> **Excerpted text**:
▬▬▬▬▬▬▬▬▬▬

I know where he was coming from, and how we shouldn’t make decisions purely based on performance (we would all be doing assembly if that was the case.) While it is true that as a startup (or even in the case of a well established player), building the MVP and getting it to the users is paramount, you really dont want to face the situation where you suddenly have a huge influx of users (say it goes viral) and you are caught between a ROCK (scale horizontally by throwing compute units at the problem) and a HARD PLACE (have to rewrite the solution in a technology more amenable to scaling.) Both of these options are expensive, and can potentially be a deal breaker.
Therefore, provided everything else is more or less equal, choosing the more performant one is never a bad thing.
With this context, I decided to compare the two solutions for their performance, given that they more or less looked the same. I decided to allow the system under test to use as many cores as they wanted, and then hit them with 100 concurrent users, each of which is going full tilk for around 20 seconds (used the awesome wrk tool for benchmarking.)
* The Callbacks, Fibers and Promises versions are created using Express. The Stdlib versions use the http support in the corresponding standard libraries.
All the numbers are in req/s as given by wrk (higher is better.) The latency details are in brackets (lower is better.) Clicking the numbers will take you to the corresponding code in the GitHub repo (the README has the detailed numbers.)
The tests were done on an updated Ubuntu 14.04 box with a Intel i7 4770 processor, 16 GB of RAM and a SSD.
As you can see, the fibers method of doing async IO in node.js comes with a perceivable loss in throughput compared to the pure callbacks based approach, but looks relatively better than the promises version for this micro-benchmark.

▬▬▬▬▬▬▬▬▬▬

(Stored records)
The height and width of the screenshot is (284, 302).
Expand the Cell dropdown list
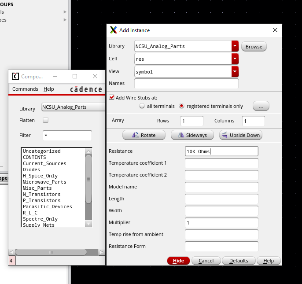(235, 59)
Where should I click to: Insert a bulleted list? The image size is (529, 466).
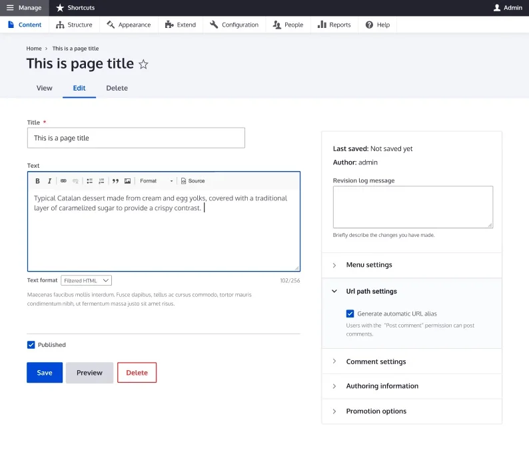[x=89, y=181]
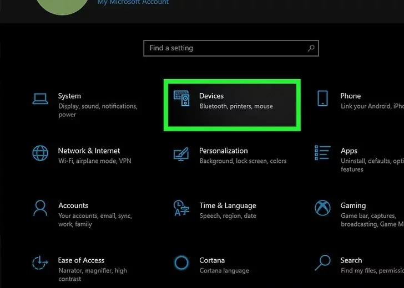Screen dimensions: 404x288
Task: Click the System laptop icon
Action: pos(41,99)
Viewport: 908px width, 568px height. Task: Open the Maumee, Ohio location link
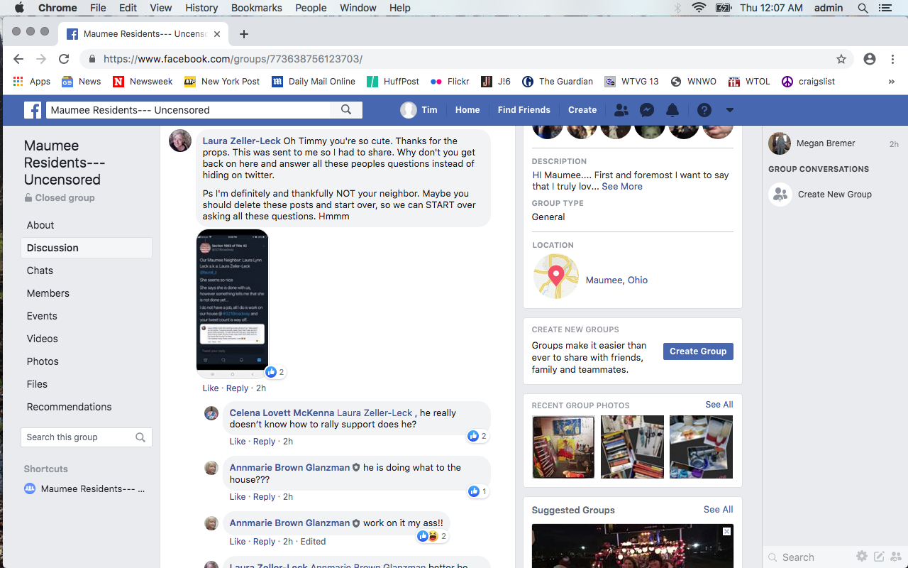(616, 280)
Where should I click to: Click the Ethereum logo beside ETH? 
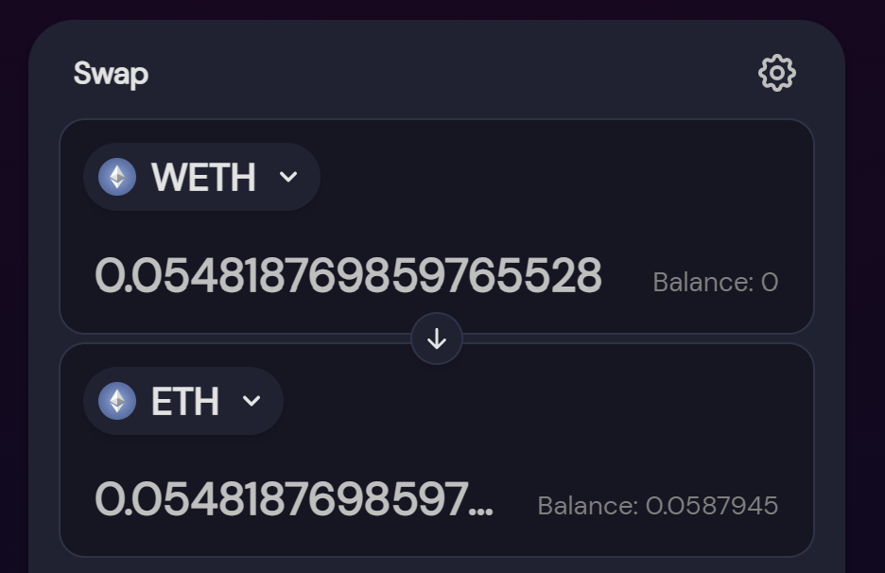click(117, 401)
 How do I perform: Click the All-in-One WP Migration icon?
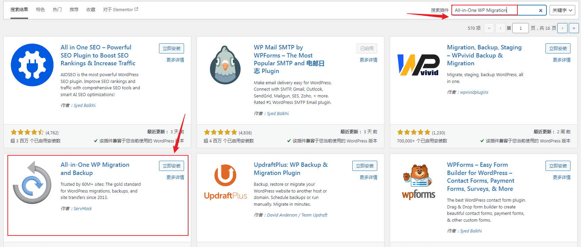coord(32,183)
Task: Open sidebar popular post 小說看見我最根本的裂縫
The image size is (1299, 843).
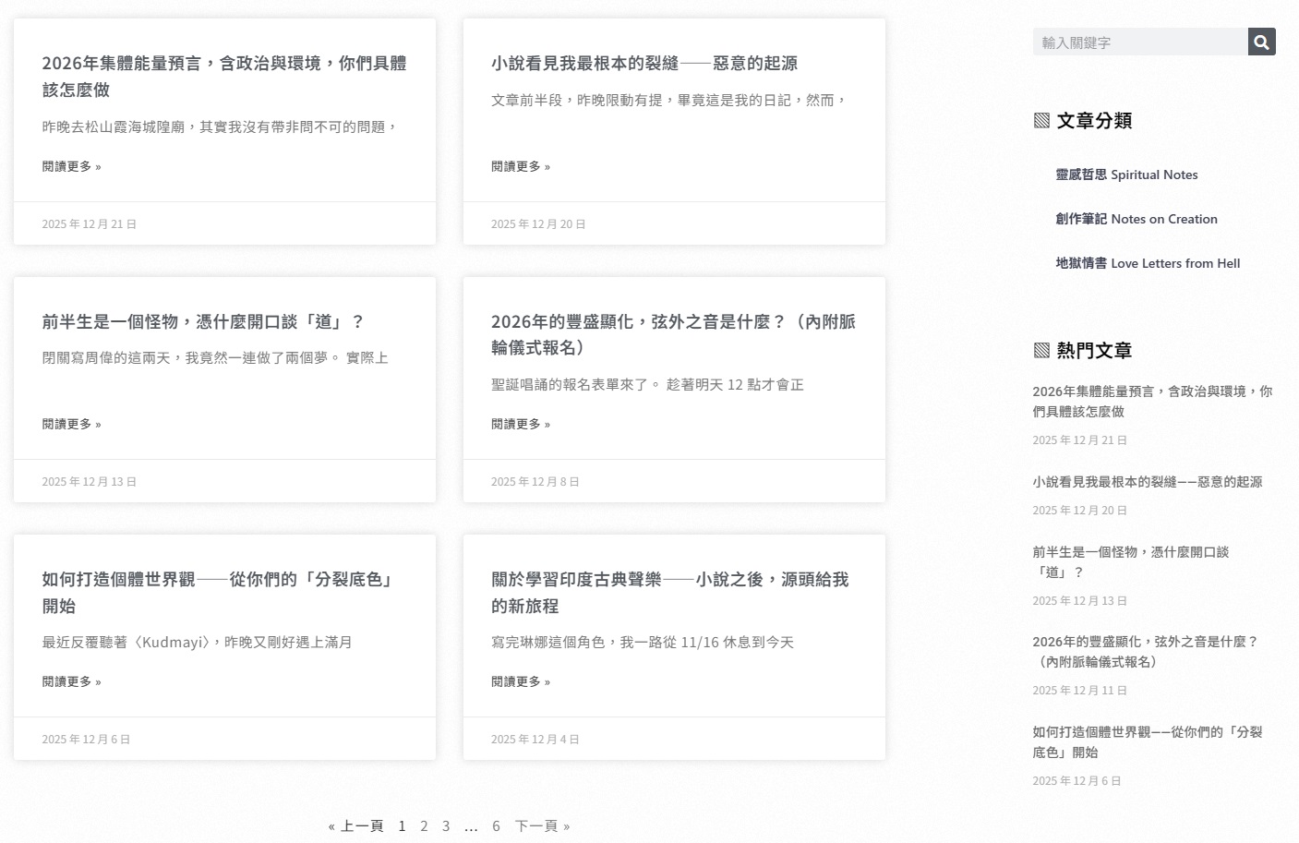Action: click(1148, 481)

▬▬▬▬▬▬▬▬▬▬

> **Your tasks**:
A. Translate this sentence from the async IO benchmark text into Spanish: "The tests were done on an updated Ubuntu 14.04 box with a Intel i7 4770 processor, 16 GB of RAM and a SSD."
B. Rewrite the async IO benchmark text between "Therefore, provided everything" and "the detailed numbers.)", inclusive, changing "wrk" to "siege".
C. Summarize the async IO benchmark text in two sentences.
The stored records are separate material from the text.

> **Solved tasks**:
A. Las pruebas se realizaron en una máquina con Ubuntu 14.04 actualizado, con un procesador Intel i7 4770, 16 GB de RAM y un SSD.

B.
Therefore, provided everything else is more or less equal, choosing the more performant one is never a bad thing.
With this context, I decided to compare the two solutions for their performance, given that they more or less looked the same. I decided to allow the system under test to use as many cores as they wanted, and then hit them with 100 concurrent users, each of which is going full tilk for around 20 seconds (used the awesome siege tool for benchmarking.)
* The Callbacks, Fibers and Promises versions are created using Express. The Stdlib versions use the http support in the corresponding standard libraries.
All the numbers are in req/s as given by siege (higher is better.) The latency details are in brackets (lower is better.) Clicking the numbers will take you to the corresponding code in the GitHub repo (the README has the detailed numbers.)

C. When options are otherwise roughly equal, picking the more performant one is worthwhile, because a sudden surge of users could force costly horizontal scaling or a rewrite. Benchmarks with 100 concurrent users showed that fibers in node.js lose some throughput compared with plain callbacks but do relatively better than promises.